[Target position records]
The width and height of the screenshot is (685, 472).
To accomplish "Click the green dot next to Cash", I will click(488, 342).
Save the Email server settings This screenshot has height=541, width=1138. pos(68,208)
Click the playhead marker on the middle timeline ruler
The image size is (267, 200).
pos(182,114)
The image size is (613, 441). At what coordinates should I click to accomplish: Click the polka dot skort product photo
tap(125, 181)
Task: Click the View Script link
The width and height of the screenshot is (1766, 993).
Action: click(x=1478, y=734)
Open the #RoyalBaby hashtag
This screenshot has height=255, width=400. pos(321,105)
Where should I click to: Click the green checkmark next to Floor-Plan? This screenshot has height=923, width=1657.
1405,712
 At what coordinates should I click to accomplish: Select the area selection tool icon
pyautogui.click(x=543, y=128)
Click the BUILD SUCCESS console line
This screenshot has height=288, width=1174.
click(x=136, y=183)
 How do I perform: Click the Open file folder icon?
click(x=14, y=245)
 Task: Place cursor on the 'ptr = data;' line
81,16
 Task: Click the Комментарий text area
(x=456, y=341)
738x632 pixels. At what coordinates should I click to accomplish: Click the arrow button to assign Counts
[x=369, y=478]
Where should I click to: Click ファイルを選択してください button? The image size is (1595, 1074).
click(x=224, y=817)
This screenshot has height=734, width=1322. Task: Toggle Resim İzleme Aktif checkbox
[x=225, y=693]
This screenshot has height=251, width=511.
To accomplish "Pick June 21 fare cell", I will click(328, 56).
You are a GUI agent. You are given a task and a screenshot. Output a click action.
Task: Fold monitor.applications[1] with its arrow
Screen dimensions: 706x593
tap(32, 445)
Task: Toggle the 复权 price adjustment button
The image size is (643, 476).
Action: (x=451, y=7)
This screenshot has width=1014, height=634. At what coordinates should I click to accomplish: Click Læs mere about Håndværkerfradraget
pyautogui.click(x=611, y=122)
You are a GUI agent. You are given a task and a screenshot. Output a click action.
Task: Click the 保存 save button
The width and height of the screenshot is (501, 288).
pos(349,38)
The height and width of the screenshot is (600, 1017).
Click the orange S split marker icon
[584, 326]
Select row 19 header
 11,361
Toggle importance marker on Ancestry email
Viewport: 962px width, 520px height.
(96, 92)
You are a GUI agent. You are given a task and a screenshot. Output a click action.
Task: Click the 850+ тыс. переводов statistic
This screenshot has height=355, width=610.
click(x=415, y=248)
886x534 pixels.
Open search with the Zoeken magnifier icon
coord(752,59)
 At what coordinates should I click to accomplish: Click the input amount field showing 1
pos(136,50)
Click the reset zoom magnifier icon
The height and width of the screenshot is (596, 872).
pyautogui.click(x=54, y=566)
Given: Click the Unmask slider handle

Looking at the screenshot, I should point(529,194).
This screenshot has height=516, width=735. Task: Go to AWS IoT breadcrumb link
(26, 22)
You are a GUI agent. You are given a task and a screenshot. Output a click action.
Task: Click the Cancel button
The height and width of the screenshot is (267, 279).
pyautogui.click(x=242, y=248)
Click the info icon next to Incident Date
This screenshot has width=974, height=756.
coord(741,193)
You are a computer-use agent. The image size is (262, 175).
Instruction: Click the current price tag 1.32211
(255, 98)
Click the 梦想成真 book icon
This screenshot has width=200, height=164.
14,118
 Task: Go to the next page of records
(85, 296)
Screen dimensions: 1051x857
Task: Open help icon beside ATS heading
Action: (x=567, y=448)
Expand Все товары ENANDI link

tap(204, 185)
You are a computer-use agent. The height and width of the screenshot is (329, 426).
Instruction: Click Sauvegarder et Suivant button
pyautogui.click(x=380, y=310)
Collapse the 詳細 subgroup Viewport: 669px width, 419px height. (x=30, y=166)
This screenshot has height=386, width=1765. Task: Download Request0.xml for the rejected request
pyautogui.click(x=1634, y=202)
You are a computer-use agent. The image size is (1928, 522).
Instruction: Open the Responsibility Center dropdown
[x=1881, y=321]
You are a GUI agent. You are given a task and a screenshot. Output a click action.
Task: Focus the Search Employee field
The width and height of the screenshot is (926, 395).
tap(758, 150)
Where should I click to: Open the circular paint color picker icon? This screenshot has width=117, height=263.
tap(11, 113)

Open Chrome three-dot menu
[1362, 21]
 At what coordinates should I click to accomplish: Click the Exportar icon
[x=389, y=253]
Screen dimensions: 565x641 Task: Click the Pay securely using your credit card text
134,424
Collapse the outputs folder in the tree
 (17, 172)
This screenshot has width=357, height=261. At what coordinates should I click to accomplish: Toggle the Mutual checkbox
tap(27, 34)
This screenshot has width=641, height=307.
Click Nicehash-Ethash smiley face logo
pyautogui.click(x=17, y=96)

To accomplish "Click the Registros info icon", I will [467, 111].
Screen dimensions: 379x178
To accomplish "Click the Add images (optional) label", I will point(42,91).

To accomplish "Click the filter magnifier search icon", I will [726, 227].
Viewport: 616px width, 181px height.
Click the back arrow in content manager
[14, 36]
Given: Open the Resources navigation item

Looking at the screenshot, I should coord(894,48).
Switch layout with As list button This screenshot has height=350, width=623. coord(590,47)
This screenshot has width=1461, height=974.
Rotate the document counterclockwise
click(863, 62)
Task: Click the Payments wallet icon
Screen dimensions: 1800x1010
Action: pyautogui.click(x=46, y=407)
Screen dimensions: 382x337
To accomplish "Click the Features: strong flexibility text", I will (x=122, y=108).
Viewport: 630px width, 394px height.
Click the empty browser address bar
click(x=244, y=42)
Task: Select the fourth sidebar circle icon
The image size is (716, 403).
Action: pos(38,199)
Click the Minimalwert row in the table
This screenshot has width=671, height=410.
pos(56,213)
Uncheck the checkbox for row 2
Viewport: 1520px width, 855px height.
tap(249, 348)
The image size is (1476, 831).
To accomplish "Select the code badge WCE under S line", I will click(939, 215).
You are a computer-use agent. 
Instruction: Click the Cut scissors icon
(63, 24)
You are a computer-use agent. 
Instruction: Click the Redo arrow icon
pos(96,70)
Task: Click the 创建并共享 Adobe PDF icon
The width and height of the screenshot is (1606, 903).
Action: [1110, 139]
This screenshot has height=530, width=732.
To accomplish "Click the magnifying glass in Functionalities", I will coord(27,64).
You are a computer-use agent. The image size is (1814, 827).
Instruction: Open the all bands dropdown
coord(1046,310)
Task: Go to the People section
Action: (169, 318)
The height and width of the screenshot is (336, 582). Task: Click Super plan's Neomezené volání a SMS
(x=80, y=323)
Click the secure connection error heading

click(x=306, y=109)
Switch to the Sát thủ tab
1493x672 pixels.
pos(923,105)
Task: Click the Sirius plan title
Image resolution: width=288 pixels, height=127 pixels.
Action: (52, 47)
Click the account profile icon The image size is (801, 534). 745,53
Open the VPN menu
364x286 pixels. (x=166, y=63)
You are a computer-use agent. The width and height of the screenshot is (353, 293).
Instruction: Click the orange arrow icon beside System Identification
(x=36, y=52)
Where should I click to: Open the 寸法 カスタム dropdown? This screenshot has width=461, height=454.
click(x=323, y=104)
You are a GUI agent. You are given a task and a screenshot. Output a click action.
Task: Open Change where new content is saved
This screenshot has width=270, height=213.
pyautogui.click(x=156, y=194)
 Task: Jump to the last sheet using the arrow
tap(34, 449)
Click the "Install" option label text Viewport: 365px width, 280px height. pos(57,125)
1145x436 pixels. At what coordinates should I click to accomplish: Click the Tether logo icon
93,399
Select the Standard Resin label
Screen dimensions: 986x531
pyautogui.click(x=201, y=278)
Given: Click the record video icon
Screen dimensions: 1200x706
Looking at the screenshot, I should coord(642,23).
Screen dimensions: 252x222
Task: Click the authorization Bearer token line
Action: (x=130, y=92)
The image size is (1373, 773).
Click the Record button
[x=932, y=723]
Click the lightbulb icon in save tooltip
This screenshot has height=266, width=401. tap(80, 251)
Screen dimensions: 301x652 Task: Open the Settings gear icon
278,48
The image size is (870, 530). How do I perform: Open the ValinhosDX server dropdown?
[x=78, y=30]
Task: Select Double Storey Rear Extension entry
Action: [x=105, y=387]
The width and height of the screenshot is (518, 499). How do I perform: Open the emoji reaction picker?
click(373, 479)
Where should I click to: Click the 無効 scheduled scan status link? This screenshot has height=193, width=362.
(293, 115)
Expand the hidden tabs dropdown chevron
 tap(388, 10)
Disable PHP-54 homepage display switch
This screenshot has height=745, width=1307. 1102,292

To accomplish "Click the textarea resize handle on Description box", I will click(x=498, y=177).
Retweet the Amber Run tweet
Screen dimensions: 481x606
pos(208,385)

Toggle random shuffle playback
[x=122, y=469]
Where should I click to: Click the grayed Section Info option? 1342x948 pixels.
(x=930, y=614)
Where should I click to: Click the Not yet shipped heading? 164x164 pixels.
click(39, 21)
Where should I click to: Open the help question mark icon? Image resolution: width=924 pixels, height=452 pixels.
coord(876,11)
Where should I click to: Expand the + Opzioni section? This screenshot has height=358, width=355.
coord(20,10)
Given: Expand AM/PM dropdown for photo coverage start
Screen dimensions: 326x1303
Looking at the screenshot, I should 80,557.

### To be done
Lay out the stretch from the line containing "Open the VPN menu" through the line containing "click(39, 21)" as a Markdown table with two columns, No. and Line. Number each line and leave out any blank ones.

### Expected output
| No. | Line |
|---|---|
| 1 | Open the VPN menu |
| 2 | 364x286 pixels. (x=166, y=63) |
| 3 | You are a computer-use agent. The width and height of the screenshot is (353, 293). |
| 4 | Instruction: Click the orange arrow icon beside System Identification |
| 5 | (x=36, y=52) |
| 6 | Where should I click to: Open the 寸法 カスタム dropdown? This screenshot has width=461, height=454. |
| 7 | click(x=323, y=104) |
| 8 | You are a GUI agent. You are given a task and a screenshot. Output a click action. |
| 9 | Task: Open Change where new content is saved |
| 10 | This screenshot has width=270, height=213. |
| 11 | pyautogui.click(x=156, y=194) |
| 12 |  Task: Jump to the last sheet using the arrow |
| 13 | tap(34, 449) |
| 14 | Click the "Install" option label text Viewport: 365px width, 280px height. pos(57,125) |
| 15 | 1145x436 pixels. At what coordinates should I click to accomplish: Click the Tether logo icon |
| 16 | 93,399 |
| 17 | Select the Standard Resin label |
| 18 | Screen dimensions: 986x531 |
| 19 | pyautogui.click(x=201, y=278) |
| 20 | Given: Click the record video icon |
| 21 | Screen dimensions: 1200x706 |
| 22 | Looking at the screenshot, I should coord(642,23). |
| 23 | Screen dimensions: 252x222 |
| 24 | Task: Click the authorization Bearer token line |
| 25 | Action: (x=130, y=92) |
| 26 | The image size is (1373, 773). |
| 27 | Click the Record button |
| 28 | [x=932, y=723] |
| 29 | Click the lightbulb icon in save tooltip |
| 30 | This screenshot has height=266, width=401. tap(80, 251) |
| 31 | Screen dimensions: 301x652 Task: Open the Settings gear icon |
| 32 | 278,48 |
| 33 | The image size is (870, 530). How do I perform: Open the ValinhosDX server dropdown? |
| 34 | [x=78, y=30] |
| 35 | Task: Select Double Storey Rear Extension entry |
| 36 | Action: [x=105, y=387] |
| 37 | The width and height of the screenshot is (518, 499). How do I perform: Open the emoji reaction picker? |
| 38 | click(373, 479) |
| 39 | Where should I click to: Click the 無効 scheduled scan status link? This screenshot has height=193, width=362. |
| 40 | (293, 115) |
| 41 | Expand the hidden tabs dropdown chevron |
| 42 |  tap(388, 10) |
| 43 | Disable PHP-54 homepage display switch |
| 44 | This screenshot has height=745, width=1307. 1102,292 |
| 45 | To accomplish "Click the textarea resize handle on Description box", I will click(x=498, y=177). |
| 46 | Retweet the Amber Run tweet |
| 47 | Screen dimensions: 481x606 |
| 48 | pos(208,385) |
| 49 | Toggle random shuffle playback |
| 50 | [x=122, y=469] |
| 51 | Where should I click to: Click the grayed Section Info option? 1342x948 pixels. |
| 52 | (x=930, y=614) |
| 53 | Where should I click to: Click the Not yet shipped heading? 164x164 pixels. |
| 54 | click(39, 21) |